As part of the Museum’s Discovery Saturday series, called Remembering Pearl Harbor, the Day and Its Heroes, the program opened with an Invocation offered by retired Navy pilot, Christopher Robinson, Pastor of Deliverance Tabernacle Church in Milton, Florida, followed by the singing of The National Anthem by gospel singer Richard Long, Pastor of Pleasant Hill Baptist Church in Pensacola.
There was standing room only in the Museum’s Blue Angels atrium hanger as a rapt audience listened to tributes and presentations by Lt. Gen Duane D. Thiessen, USMC (Ret), President and CEO of the Museum’s Foundation, Pensacola Mayor Ashton Hayward and Pensacola NAS Commanding Officer Capt. Keith Hoskins, USN.
Surrounded by the Museum’s vintage aircraft hanging overhead, the actual morning of the attack was described in vivid eyewitness accounts by remaining Pearl Harbor Survivors, William Braddock, 92, Cass Phillips, 94, Frank Emond, 96, and Jay Carraway, 92.
Pearl Harbor Survivor Cass Phillips said when he first noticed the “meatballs” painted on the side of the airplanes flying in, he thought it was just another Sunday morning exercise and commented about how realistic they were – until they started dropping bombs. Over two thousand four hundred Americans lost their lives in the attack.
WCOA 1370 Talk Radio Host Don Parker’s talk, Attack on Battleship Row, December 7th, 1941, included original archival footage and a description of the Japanese high command.
Publicist and emcee Dianna Roberts read the national winning Pearl Harbor essay by 7th grader, Jenny Anderson from Camano Island, WA entitled, Ingenuity, Sacrifice and Teamwork.
Pensacola Naval Air Station commanding officer Capt. Keith Hoskins, USN, spoke about NAS Pensacola during WW II just after the attack when Pensacola NAS mobilized to become the world’s foremost military aviation training center.
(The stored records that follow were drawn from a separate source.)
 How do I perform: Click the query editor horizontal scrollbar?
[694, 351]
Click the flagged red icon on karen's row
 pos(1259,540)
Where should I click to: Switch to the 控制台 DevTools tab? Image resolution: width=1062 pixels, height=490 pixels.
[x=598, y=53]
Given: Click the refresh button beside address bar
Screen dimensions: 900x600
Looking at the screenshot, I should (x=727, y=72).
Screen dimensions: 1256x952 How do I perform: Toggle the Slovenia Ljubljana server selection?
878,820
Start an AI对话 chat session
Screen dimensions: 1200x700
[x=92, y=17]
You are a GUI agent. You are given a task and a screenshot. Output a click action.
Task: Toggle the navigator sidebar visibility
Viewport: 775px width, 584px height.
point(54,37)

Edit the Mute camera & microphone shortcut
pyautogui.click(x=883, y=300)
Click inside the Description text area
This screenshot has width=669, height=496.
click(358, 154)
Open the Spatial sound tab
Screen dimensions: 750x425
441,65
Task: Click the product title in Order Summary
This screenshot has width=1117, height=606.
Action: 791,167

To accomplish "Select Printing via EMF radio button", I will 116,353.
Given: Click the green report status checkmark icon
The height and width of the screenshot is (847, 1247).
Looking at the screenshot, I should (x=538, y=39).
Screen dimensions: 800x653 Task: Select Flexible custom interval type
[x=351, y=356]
Hoskins, a former lead solo pilot with the Navy Flight Demonstration Squadron, the Blue Angels, called the men, “heroes”, and admitted he was “humbled to be on the same stage as them.”
Pearl Harbor Survivors Receive Proclamations from Mayor
Pensacola Mayor Ashton Hayward read a city proclamation honoring the men for their bravery and courage under fire and how they had all sacrificed and fought “so we can sleep well every night.” Recently deceased Pearl Harbor survivors Jim Landis and George Mills were honored posthumously with the sounding of Taps by veteran bugler, Scotty Mills.
Boy Scout Troop Read Pearl Harbor Survivor Stories
The highlight for the men was the reading of their stories from the Nicholson’s book, Pearl Harbor Honor Flight: One Last Goodbye, by Pensacola honor scouts from Boy Scout Troop 628 and Venture Crew 628 while standing on the stage next to the survivors. “We should remember the motto of these Boy Scouts – ‘Be Prepared’, said survivor Cass Phillips. “We were not prepared for what happened that day. People need to hear these stories and remember our history and learn from it.”